I'm all for it, as I run a sci-fi campaign currently, though its pretty much restricted to the Earth Sphere (Moon, La Grange points). Some access to the asteroid belt and Jupiter though.

What are you thinking? "Regional" map or an encounter map? In actual "space", or on a planetary body? In any event, pretty much all of those things interest me.

----------


## Redstar

sounds fun!  at last I could use some neon colors in a map  :Cool:

----------


## bryguy

> I'm all for it, as I run a sci-fi campaign currently, though its pretty much restricted to the Earth Sphere (Moon, La Grange points). Some access to the asteroid belt and Jupiter though.
> 
> What are you thinking? "Regional" map or an encounter map? In actual "space", or on a planetary body? In any event, pretty much all of those things interest me.

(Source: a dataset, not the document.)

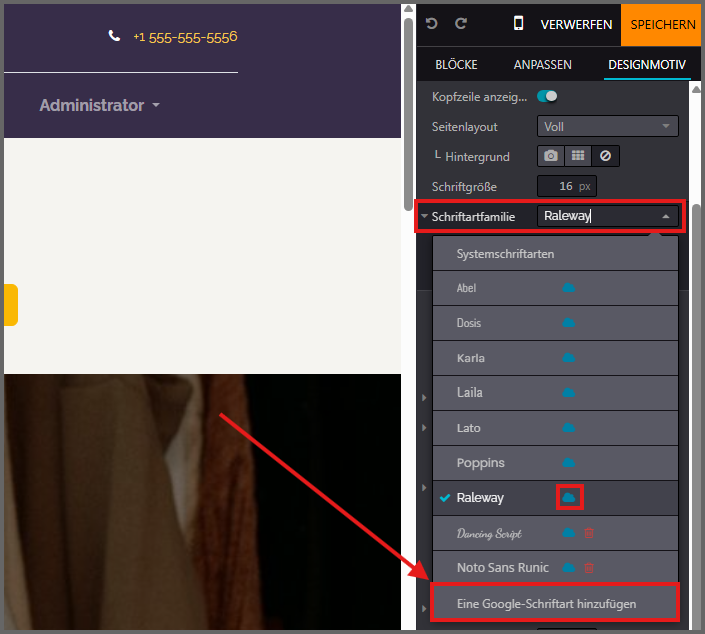The height and width of the screenshot is (634, 705).
Task: Select the grid pattern background icon
Action: [577, 156]
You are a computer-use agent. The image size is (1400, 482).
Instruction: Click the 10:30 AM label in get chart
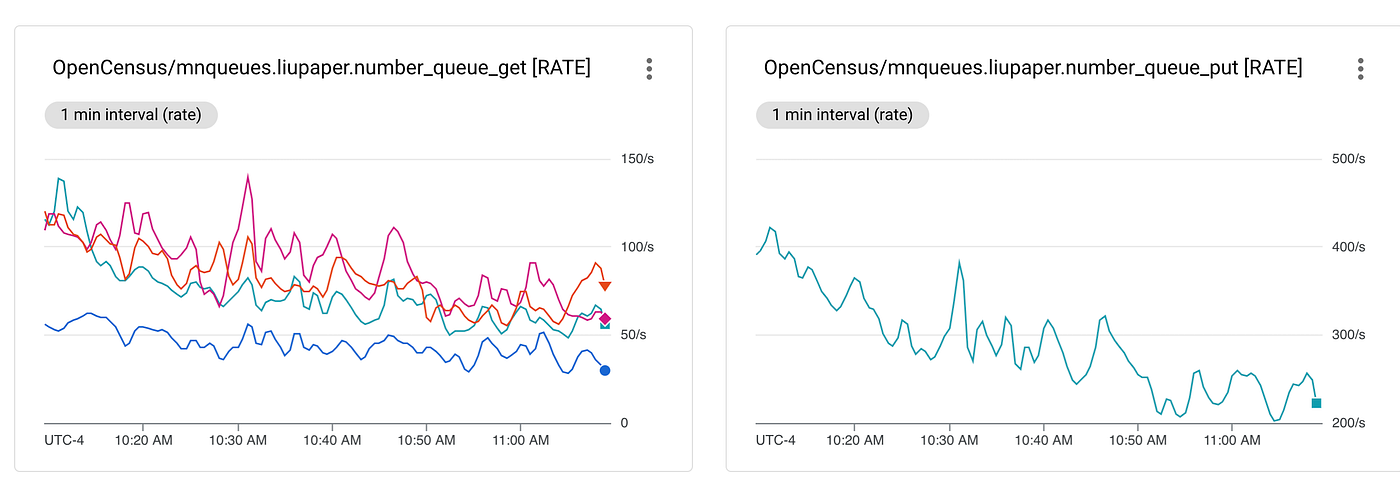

im not sure what you mean by "regional", "encounter", "space", or "planetary body", so i cant really answer your question....  :Question: ?: :Crying or Very sad:

----------


## Gamerprinter

> im not sure what you mean by "regional", "encounter", "space", or "planetary body", so i cant really answer your question.... ?:


Bryguy: a regional map would be something like September Challenge map - you are mapping a region, that's not as big as a continent, but more than just a city; ie: regional: county map, state map, midwest map.

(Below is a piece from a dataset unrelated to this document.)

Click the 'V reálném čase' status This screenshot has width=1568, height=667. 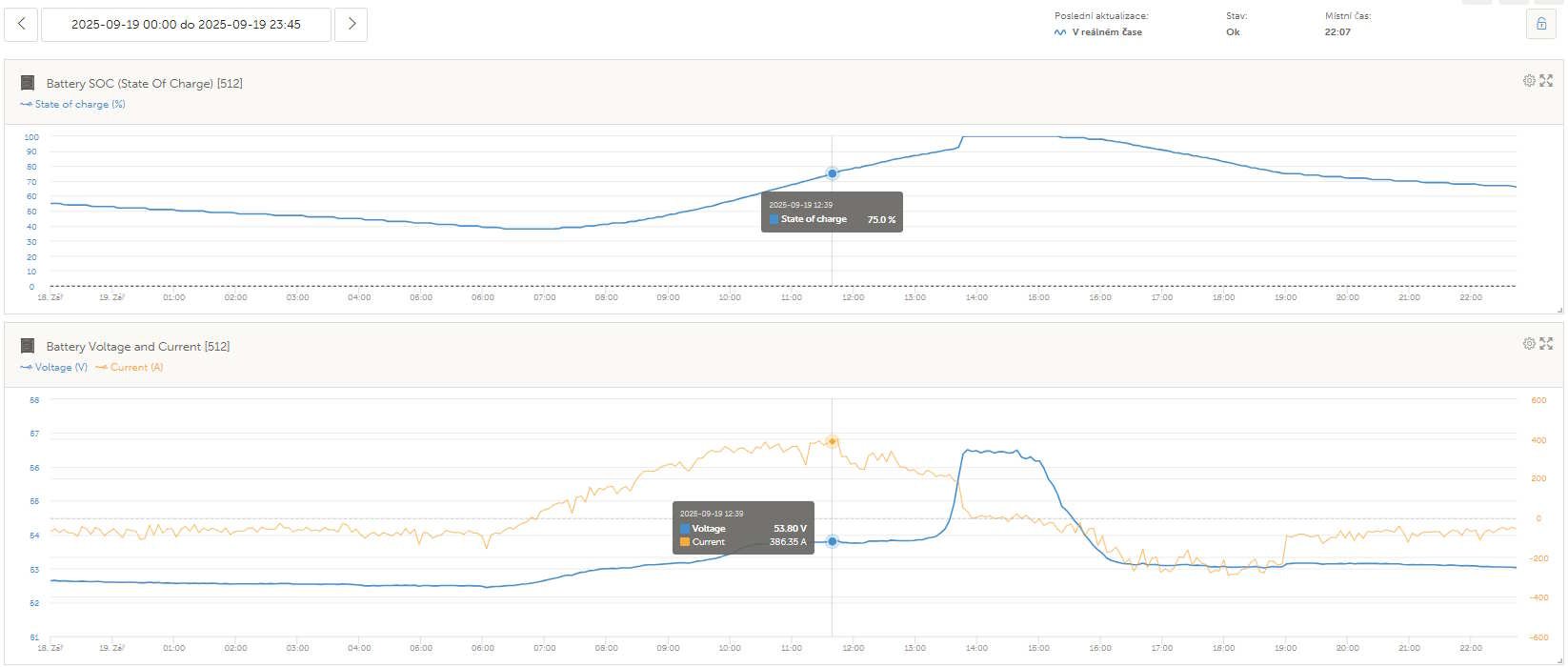click(x=1106, y=32)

Encounter map - is used in Roleplaying Games, like Dungeons & Dragons, encounter scale is usually, 1 inch = 5 feet. The August challenge dungeon tiles were in encounter scale, as was the tavern map, on the previous month. A map of an encounter area - fight a monster, visit a store or tavern.

Space map, I'm guessing would be like an orbital map, starsystem map or even a quadrant map. Map as large as an entire galaxy, or the immediate environment surrounding a planet or star system.

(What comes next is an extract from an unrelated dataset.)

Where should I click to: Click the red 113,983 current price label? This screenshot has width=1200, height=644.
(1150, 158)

Planetary Body - a map of Earth or Mars, a map of a planet.

GP

----------


## bryguy

> Bryguy: a regional map would be something like September Challenge map - you are mapping a region, that's not as big as a continent, but more than just a city; ie: regional: county map, state map, midwest map.
> 
> Encounter map - is used in Roleplaying Games, like Dungeons & Dragons, encounter scale is usually, 1 inch = 5 feet. The August challenge dungeon tiles were in encounter scale, as was the tavern map, on the previous month. A map of an encounter area - fight a monster, visit a store or tavern.
> 
> Space map, I'm guessing would be like an orbital map, starsystem map or even a quadrant map. Map as large as an entire galaxy, or the immediate environment surrounding a planet or star system.
> 
> Planetary Body - a map of Earth or Mars, a map of a planet.
> 
> GP


thanks GP  :Smile: 


I had been thinking more of a space map or planetary body map

----------


## NeonKnight

Bwahahahahaaaaaaaaaaaaaaaaa

This would use Profantasy's October Anual just peachy  :Wink: 

http://sub.profantasy.com/2008/october08.html

----------


## RPMiller

> Bwahahahahaaaaaaaaaaaaaaaaa
> 
> This would use Profantasy's October Anual just peachy 
> 
> http://sub.profantasy.com/2008/october08.html


That was my immediate thought as well.  :Very Happy:

----------


## bryguy

> That was my immediate thought as well.


whoah lol i never knew about that


anyways i like to make my own planets (using a planet render script of course  :Razz:   :Very Happy:   :Laughing:  )

----------


## su_liam

I'm for this. I'd love to take part in this, but if it happens within the next 9 months I would probably have to bow out. I'm back in school again. I feel like the 40 year old virgin in a classroom full of people who are mostly younger than my bike. Older than my kids, but younger than my bike.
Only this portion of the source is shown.